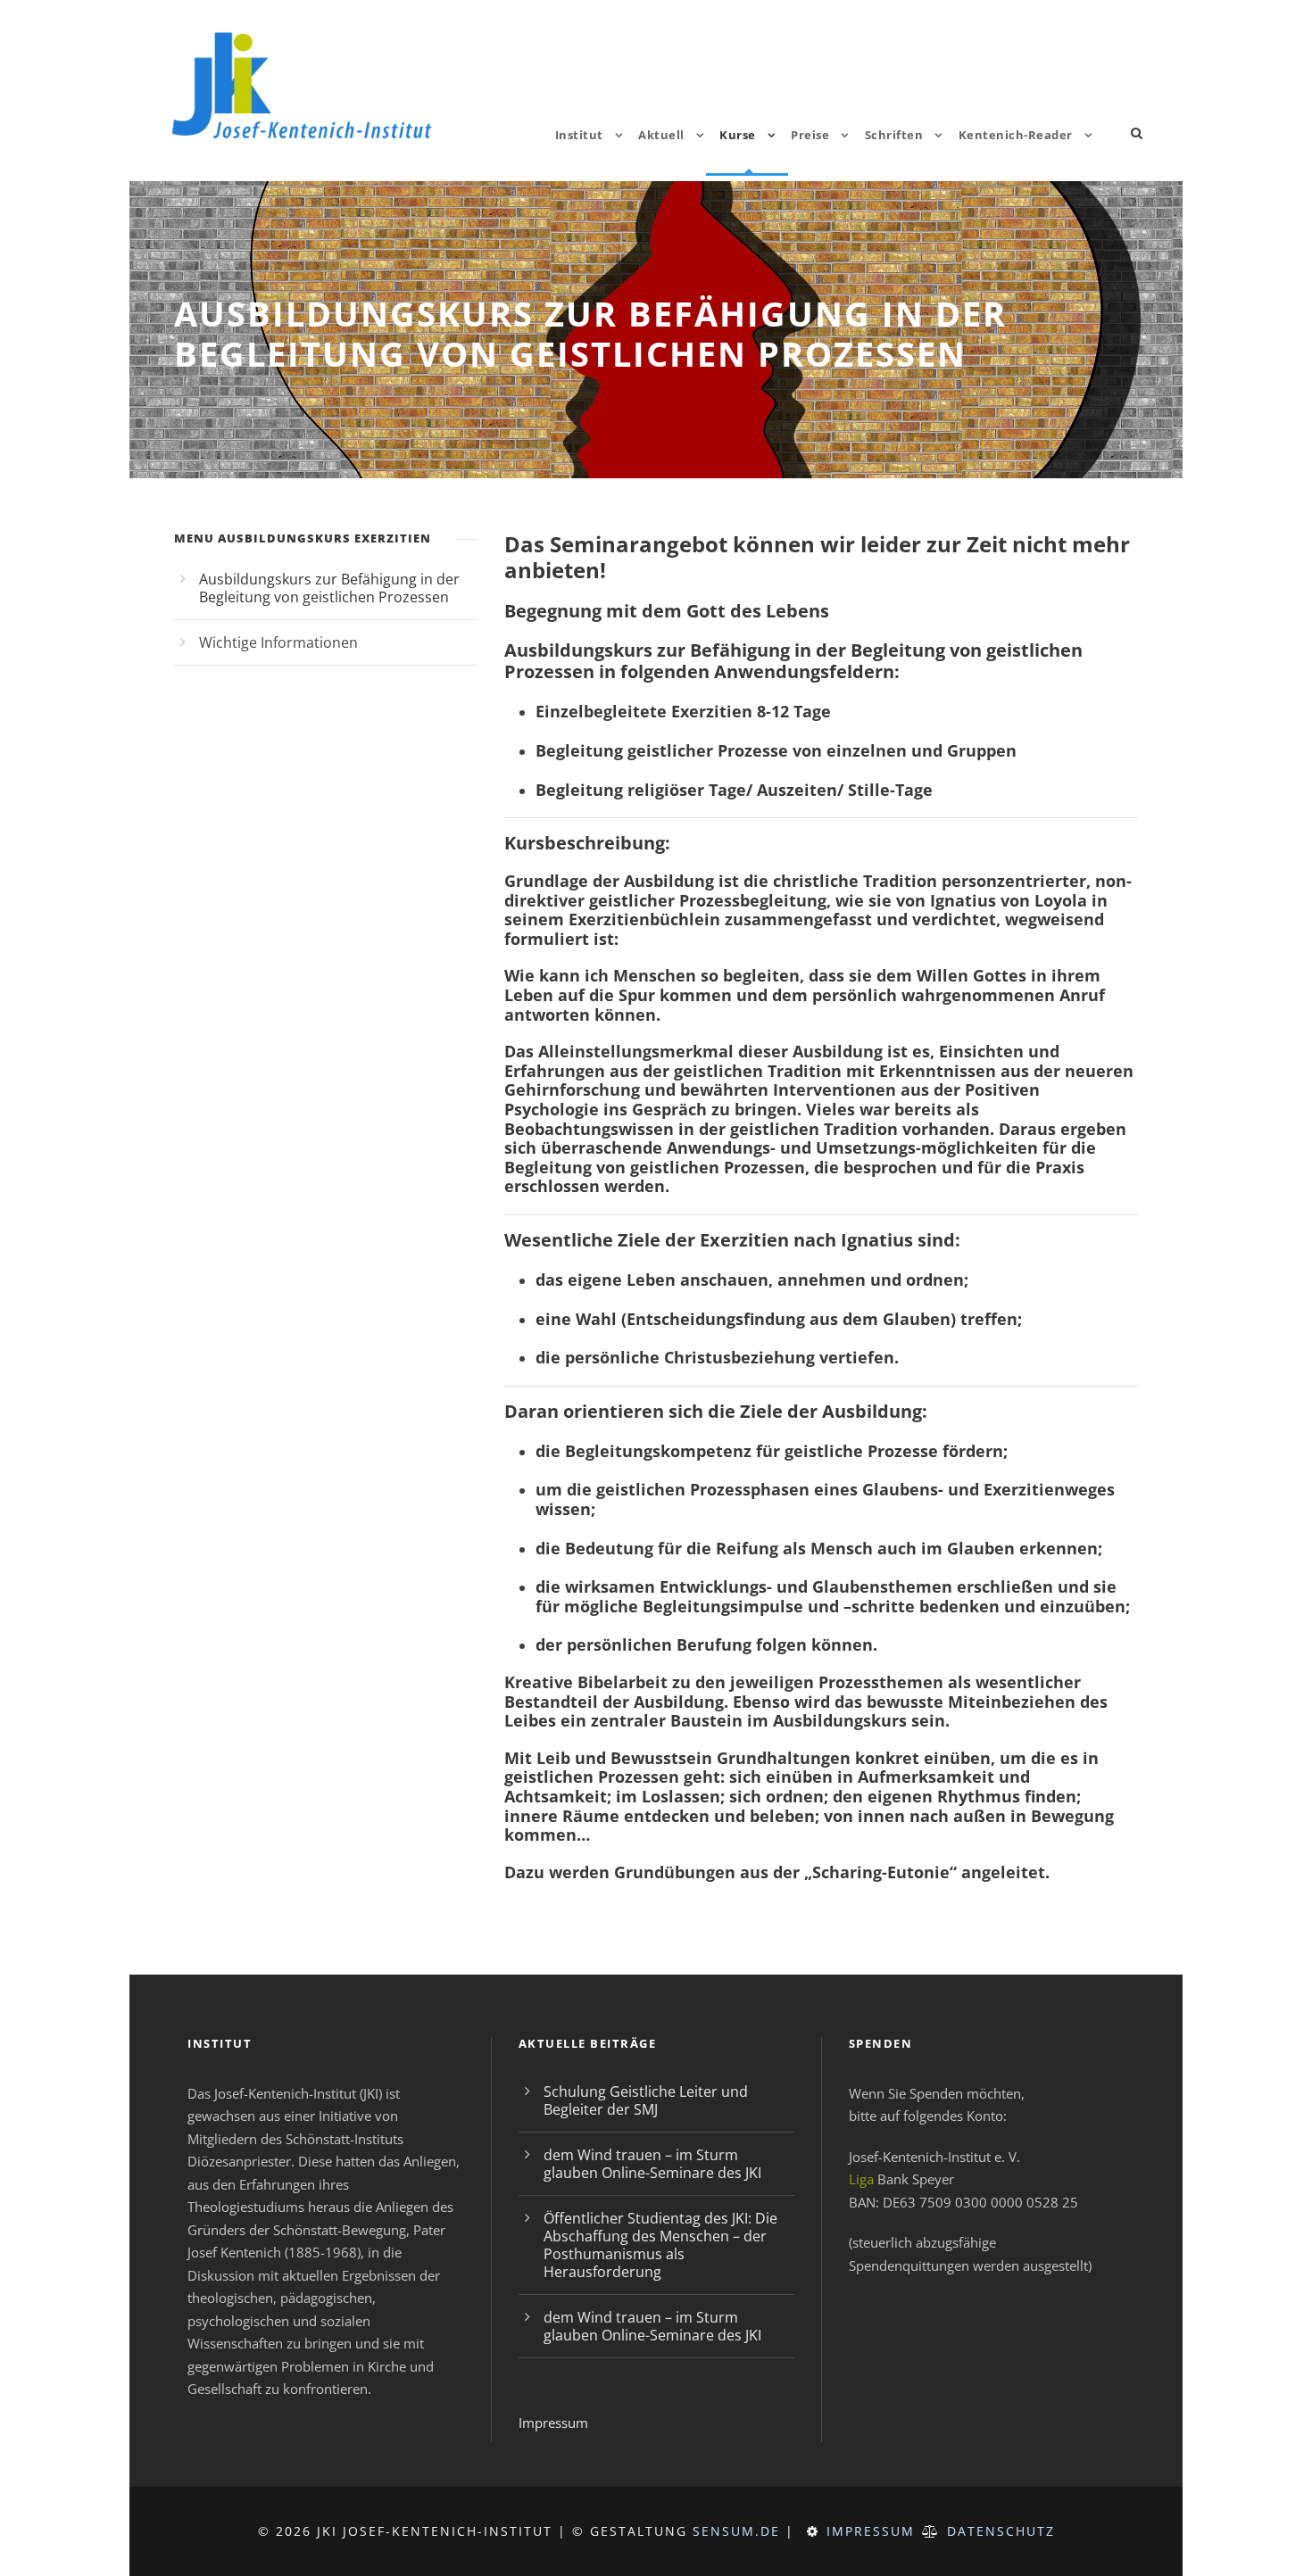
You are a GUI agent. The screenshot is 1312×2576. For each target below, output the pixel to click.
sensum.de (736, 2530)
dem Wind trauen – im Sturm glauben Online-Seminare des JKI (652, 2164)
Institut (579, 135)
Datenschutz (1001, 2530)
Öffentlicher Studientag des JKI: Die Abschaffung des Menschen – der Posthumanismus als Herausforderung (660, 2245)
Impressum (553, 2422)
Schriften (894, 135)
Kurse (737, 135)
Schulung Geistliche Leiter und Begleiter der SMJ (646, 2100)
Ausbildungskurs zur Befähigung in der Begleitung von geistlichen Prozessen (329, 588)
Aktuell (661, 135)
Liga (861, 2179)
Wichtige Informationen (278, 642)
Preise (810, 135)
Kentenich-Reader (1016, 135)
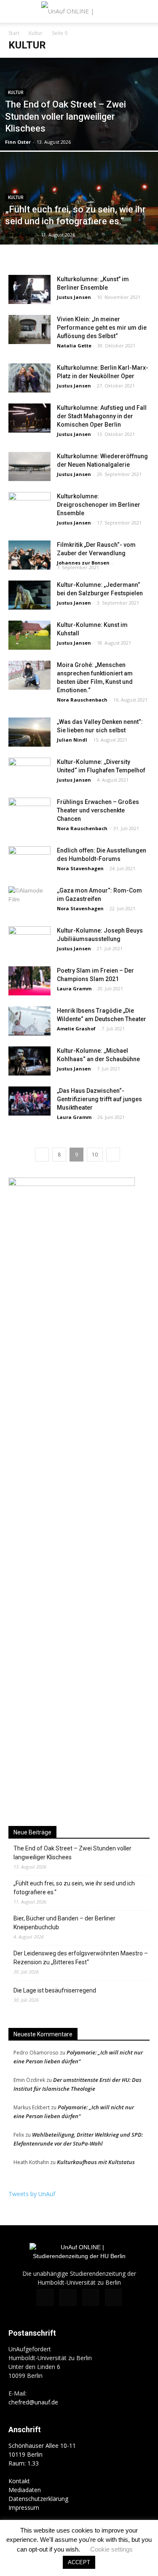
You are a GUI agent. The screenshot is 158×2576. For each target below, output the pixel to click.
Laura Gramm (74, 988)
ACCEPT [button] (79, 2562)
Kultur (36, 33)
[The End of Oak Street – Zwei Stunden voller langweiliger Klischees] (79, 124)
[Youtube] (113, 2297)
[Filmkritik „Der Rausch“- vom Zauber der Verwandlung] (29, 555)
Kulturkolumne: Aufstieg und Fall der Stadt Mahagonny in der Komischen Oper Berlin (102, 416)
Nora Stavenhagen (80, 868)
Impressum (23, 2507)
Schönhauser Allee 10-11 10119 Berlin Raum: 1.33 (42, 2454)
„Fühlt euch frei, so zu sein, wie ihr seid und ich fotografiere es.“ (74, 1888)
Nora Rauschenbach (82, 699)
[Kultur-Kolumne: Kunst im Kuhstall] (29, 635)
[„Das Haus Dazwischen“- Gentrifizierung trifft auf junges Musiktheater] (29, 1101)
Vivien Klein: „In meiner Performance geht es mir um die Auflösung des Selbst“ (102, 327)
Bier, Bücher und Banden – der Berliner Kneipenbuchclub (64, 1923)
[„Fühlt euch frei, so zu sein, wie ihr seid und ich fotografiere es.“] (79, 220)
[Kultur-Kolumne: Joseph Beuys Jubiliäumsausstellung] (29, 940)
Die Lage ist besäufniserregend (54, 1990)
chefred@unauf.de (33, 2402)
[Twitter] (90, 2297)
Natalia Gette (74, 345)
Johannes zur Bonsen (83, 562)
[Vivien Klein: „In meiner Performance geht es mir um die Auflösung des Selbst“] (29, 329)
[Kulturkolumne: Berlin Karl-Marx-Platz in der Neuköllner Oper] (29, 378)
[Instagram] (67, 2297)
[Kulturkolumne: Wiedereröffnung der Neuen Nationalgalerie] (29, 466)
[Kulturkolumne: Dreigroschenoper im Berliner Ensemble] (29, 506)
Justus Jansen (74, 297)
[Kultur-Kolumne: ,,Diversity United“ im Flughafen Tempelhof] (29, 772)
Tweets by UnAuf (31, 2194)
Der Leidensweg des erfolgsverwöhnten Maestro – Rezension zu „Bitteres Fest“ (80, 1958)
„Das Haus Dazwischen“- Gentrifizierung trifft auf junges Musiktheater (99, 1099)
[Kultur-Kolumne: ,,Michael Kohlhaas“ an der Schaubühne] (29, 1061)
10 (95, 1154)
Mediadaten (24, 2490)
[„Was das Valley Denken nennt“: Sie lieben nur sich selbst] (29, 732)
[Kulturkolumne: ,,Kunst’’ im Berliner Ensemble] (29, 289)
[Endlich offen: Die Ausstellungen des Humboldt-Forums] (29, 860)
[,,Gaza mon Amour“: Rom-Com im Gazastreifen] (29, 900)
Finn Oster (18, 142)
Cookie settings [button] (111, 2549)
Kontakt (19, 2481)
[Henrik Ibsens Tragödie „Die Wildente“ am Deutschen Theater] (29, 1020)
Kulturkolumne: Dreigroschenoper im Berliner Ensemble (98, 504)
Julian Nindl (72, 740)
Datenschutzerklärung (38, 2499)
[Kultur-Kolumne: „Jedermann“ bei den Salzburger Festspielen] (29, 595)
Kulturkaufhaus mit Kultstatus (96, 2162)
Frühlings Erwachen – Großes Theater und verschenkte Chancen (98, 810)
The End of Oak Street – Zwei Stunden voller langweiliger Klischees (72, 1853)
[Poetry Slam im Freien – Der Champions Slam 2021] (29, 980)
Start (13, 33)
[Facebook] (45, 2297)
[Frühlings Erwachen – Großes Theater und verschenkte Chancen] (29, 812)
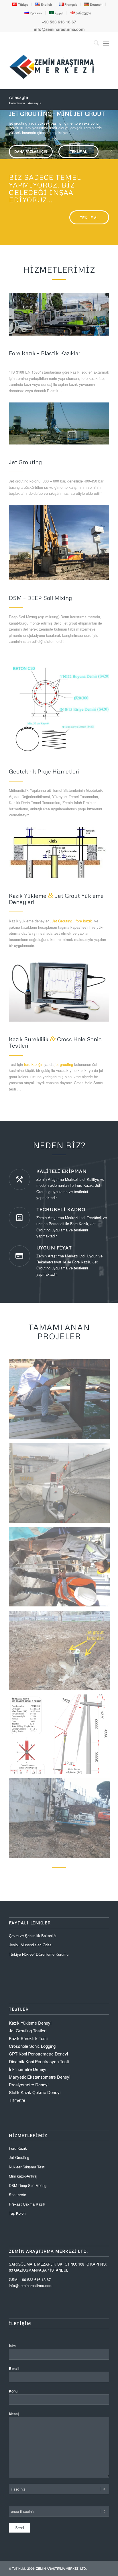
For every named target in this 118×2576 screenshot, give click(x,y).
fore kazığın (33, 1064)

+ + + + + + +

Problem description
Go through the listing above and copy each line where the string "Fühlt" appears.

Output
„Fühlt euch frei, so zu sein, wie ihr seid und ich fotografiere es.“ (74, 1888)
[„Fühlt euch frei, so zu sein, wie ihr seid und ich fotografiere es.“] (79, 220)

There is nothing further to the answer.